İşçi Partisi'nden Suç Duyurusu:TAYYİP ERDOĞAN'IN TELEFON GÖRÜŞMELERİYLE SAPTANAN SUÇLARI SORUŞTURULMALIDIR!

Tayyip Erdoğan’ın açıklanan telefon görüşmelerinde, işlenmiş suçların kanıtları bulunduğunu belirten İşçi Partisi Genel Başkan Yardımcısı Av. Mehmet Cengiz suç duyurusunda bulundu. Başbakan Tayyip Erdoğan, işadamı Remzi Gür ve İstanbul Büyükşehir Belediye Başkan...

Tarih:

Tayyip Erdoğan’ın açıklanan telefon görüşmelerinde, işlenmiş suçların kanıtları bulunduğunu belirten İşçi Partisi Genel Başkan Yardımcısı Av. Mehmet Cengiz suç duyurusunda bulundu. Başbakan Tayyip Erdoğan, işadamı Remzi Gür ve İstanbul Büyükşehir Belediye Başkanı Kadir Topbaş hakkında soruşturma açılıp cezalandırılmaları istemiyle Ankara c. Başsavcılığı’na başvuran Cengiz'in açıklaması ile suç duyurusu dilekçesi ve eklerini aşağıda sunuyoruz:

Tayyip Erdoğan’ın saptanan telefon görüşmelerinin ses kayıtları haftalardır yayınlanıyor. Her görüşmesi bir başka suçun kanıtı.
M. Ali Talat’la yaptığı telefon görüşmesinde KKTC’nin varlığına son vermek girişiminde bulundukları ve dönemin KKTC Cumhurbaşkanı Rauf Denktaş’ın ‘bitirilmesi’ için planlar yapıldığı açıkça anlaşılmaktadır.

Yazılı görev A:
Görev malzemesindeki satırlardan "Where should I click to: Click" ifadesini içeren satırdan "pos(200,648)" ifadesini içeren satıra kadar uzanan bölümü, her iki uç da dahil olmak üzere aynen yineleyin.

Görev malzemesi:
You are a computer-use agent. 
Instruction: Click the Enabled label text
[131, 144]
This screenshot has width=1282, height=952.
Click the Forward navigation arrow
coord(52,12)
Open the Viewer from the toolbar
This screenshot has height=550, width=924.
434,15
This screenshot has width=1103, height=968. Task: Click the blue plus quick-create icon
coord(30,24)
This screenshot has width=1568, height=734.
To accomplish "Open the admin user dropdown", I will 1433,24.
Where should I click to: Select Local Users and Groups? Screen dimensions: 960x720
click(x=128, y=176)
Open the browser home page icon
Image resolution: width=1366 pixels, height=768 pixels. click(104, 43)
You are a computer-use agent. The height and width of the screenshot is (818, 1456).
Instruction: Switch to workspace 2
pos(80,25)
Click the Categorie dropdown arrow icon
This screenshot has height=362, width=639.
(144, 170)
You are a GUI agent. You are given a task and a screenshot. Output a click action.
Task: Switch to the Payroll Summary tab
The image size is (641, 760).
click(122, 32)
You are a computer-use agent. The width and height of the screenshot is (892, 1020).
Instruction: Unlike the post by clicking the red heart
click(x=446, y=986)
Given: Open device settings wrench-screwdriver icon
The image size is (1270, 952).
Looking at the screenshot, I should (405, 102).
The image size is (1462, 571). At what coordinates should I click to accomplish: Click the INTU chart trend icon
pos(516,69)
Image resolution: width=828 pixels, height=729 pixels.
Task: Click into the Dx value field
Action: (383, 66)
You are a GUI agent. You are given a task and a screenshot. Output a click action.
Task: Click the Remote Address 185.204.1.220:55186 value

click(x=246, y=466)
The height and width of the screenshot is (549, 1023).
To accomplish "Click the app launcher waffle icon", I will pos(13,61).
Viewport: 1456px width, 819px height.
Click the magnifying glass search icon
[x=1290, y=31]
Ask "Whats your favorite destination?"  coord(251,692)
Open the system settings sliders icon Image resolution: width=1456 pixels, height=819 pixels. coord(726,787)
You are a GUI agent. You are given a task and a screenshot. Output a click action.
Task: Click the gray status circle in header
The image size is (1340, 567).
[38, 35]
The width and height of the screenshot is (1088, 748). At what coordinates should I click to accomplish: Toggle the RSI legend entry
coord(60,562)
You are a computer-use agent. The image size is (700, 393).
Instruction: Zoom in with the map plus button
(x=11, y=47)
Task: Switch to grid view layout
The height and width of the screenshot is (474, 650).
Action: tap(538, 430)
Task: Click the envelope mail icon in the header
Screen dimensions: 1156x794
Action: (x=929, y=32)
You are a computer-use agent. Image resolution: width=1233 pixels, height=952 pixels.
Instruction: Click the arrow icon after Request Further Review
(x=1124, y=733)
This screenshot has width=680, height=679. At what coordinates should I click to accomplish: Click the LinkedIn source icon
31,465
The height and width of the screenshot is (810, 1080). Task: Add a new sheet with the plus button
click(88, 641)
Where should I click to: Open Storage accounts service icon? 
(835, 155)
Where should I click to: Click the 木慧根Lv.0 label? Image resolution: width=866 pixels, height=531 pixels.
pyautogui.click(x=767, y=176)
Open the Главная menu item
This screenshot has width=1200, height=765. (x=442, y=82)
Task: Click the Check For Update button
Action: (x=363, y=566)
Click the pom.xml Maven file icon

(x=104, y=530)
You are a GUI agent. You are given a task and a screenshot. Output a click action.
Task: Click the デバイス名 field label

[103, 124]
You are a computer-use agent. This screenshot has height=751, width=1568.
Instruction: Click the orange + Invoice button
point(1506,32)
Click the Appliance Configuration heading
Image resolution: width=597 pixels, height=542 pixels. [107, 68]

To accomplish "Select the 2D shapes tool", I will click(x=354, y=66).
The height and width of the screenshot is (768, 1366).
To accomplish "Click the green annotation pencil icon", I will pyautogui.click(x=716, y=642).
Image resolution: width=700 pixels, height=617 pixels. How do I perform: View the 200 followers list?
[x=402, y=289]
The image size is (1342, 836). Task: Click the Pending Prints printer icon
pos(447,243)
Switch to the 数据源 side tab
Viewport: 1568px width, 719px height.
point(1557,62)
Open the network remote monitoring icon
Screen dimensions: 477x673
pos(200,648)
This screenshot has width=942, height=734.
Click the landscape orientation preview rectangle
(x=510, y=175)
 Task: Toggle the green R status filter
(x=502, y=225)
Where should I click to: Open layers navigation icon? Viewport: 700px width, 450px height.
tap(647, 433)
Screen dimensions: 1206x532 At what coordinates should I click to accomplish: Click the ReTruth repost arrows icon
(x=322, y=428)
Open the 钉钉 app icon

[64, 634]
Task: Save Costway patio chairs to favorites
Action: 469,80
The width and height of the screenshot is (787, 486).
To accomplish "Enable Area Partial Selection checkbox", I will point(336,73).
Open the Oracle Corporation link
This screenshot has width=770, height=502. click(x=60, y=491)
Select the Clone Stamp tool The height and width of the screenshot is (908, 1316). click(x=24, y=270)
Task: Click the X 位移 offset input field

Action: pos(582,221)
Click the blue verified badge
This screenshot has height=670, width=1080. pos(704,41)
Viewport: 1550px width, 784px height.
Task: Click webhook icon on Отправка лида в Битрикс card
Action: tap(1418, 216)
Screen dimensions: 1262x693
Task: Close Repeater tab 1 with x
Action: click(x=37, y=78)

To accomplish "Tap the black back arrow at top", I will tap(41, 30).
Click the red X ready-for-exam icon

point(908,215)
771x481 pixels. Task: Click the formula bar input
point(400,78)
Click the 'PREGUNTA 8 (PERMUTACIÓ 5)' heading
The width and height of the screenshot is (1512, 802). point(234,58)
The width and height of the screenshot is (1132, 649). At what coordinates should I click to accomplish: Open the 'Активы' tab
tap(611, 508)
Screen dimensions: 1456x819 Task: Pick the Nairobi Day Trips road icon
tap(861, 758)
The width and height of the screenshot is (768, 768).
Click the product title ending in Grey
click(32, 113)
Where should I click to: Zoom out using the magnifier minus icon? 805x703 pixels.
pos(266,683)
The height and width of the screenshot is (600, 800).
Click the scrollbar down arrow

Yazılı görev B:
Tayyip Erdoğan'ın telefon görüşmeleriyle ilgili suç duyurusunu anlatan metni kaldığı yerden sürdürün.

Yanıt A:
Where should I click to: Click the 木慧根Lv.0 label? Image resolution: width=866 pixels, height=531 pixels.
pyautogui.click(x=767, y=176)
Open the Главная menu item
This screenshot has width=1200, height=765. (x=442, y=82)
Task: Click the Check For Update button
Action: (x=363, y=566)
Click the pom.xml Maven file icon

(x=104, y=530)
You are a GUI agent. You are given a task and a screenshot. Output a click action.
Task: Click the デバイス名 field label

[103, 124]
You are a computer-use agent. This screenshot has height=751, width=1568.
Instruction: Click the orange + Invoice button
point(1506,32)
Click the Appliance Configuration heading
Image resolution: width=597 pixels, height=542 pixels. [107, 68]

To accomplish "Select the 2D shapes tool", I will click(x=354, y=66).
The height and width of the screenshot is (768, 1366).
To accomplish "Click the green annotation pencil icon", I will pyautogui.click(x=716, y=642).
Image resolution: width=700 pixels, height=617 pixels. How do I perform: View the 200 followers list?
[x=402, y=289]
The image size is (1342, 836). Task: Click the Pending Prints printer icon
pos(447,243)
Switch to the 数据源 side tab
Viewport: 1568px width, 719px height.
point(1557,62)
Open the network remote monitoring icon
Screen dimensions: 477x673
pos(200,648)

Yanıt B:
Bu telefon görüşmelerinin yapıldığı dönemde, hükümet olarak Annan Planı’nın yaşama geçirilmesi için nasıl çaba gösterildiği, Dışişleri Bakanı olan Abdullah Gül’ün ABD Dışişleri Bakan Yardımcısı Powell ile yaptığı 2 sayfa 9 maddelik gizli anlaşma ile bu konuda taahhütte bulunulduğu ve Rauf Denktaş’la ilgili olarak ‘Arafat modelinin uygulanması’nın öngörüldüğü bilinmektedir.
Türk Ceza Kanunu’nun tanımlamasıyla ‘devletin güvenliği veya iç ve dış yararları’ ile bağdaşmayan ve telefon görüşmelerinde itiraf edilen bu eylem suçtur.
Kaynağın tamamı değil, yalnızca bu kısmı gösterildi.